I watched her as she slapped her forehead with the palm of her hand and muttered to herself, pacing back and forth. She stopped and faced me. Her expression was blank.
“Your little bookstore friend took care of the last one for me. But sometimes, if you want to do something right, you have to do it yourself.” She pointed at me with the knife.
Suddenly, I was so weak I couldn’t stand. I fell to my knees, wincing as I hit the dirt.
“Good girl.” She threw the knife at me. It pierced the frozen ground inches from my knee. S
he took another deep breath, laughing. “I just don’t know what’s wrong with me tonight. Do you ever have days like that, where you just feel—”
“Crazy?” I eyed the blade. It was so close. I should have been able to grab it and get to my feet before Dahlia could reach me, but my body was limp and heavy. “What do you want?”
“What do I want, what do I want?” she singsonged, scooping up the knife before I could stop her. “You sound just like the last one I took care of. You guys always try to bargain.”
She held the point of the knife to my throat. “I want to kill you.”
“Why?” It was barely a whisper. I imagined the tip of the knife puncturing my skin the way my fangs had split hers.

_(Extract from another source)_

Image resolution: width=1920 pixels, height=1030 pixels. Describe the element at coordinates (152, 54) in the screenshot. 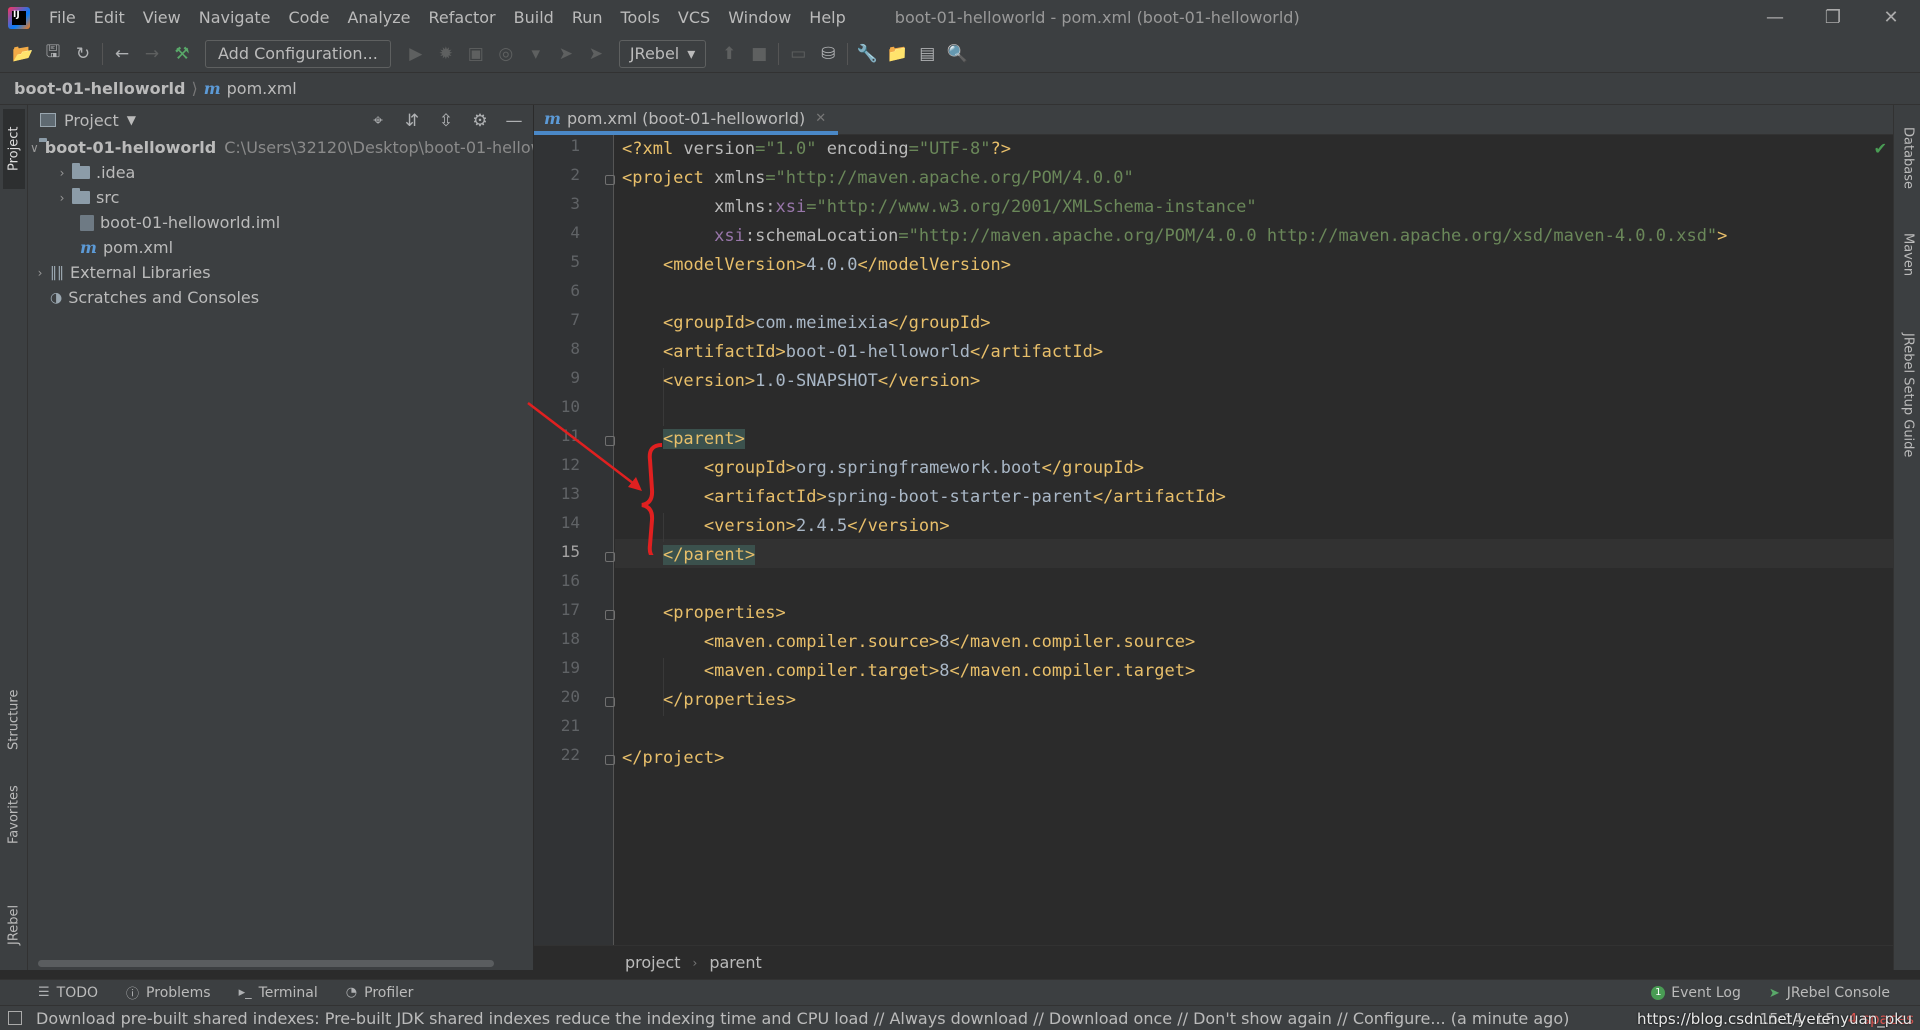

She leaned closer, twisting the blade against my neck but never breaking my skin. “Because you took what’s mine.”
“What? What did I take?” I wanted to swallow, but I was afraid it would kill me. “I don’t even know you.”
“You’re right. You don’t know me, bitch.” She lifted the knife and, without hesitation, plunged it into my stomach.
I gasped from the pain. I’d seen numerous stab wounds in the E.R. Never in my wildest dreams had I imagined they felt like this. The burning and tearing, coupled with the invasion of an object all my muscles tensed to reject. I couldn’t think. Couldn’t breathe.
Dahlia pulled the blade out of me and wiped it clean on the front of my shirt. “I don’t know why he keeps doing this. He knows you all die.”
“You’re not making any sense,” I wheezed, clutching my abdomen.
It was the wrong thing to say.
“I’m not making any sense?” She brought the weapon down again, piercing my side. “No! He’s not making any sense! He says he loves me. He promises to give me power. But it’s not time, Dahlia! It’s not time! Then he wastes his blood on a piece of trash like you! Look at you. You can’t even stand up.”
She kicked me. It was a dangerous thing for someone to do to a wounded vampire, and this knowledge was apparently as much of a surprise to her as it was to me.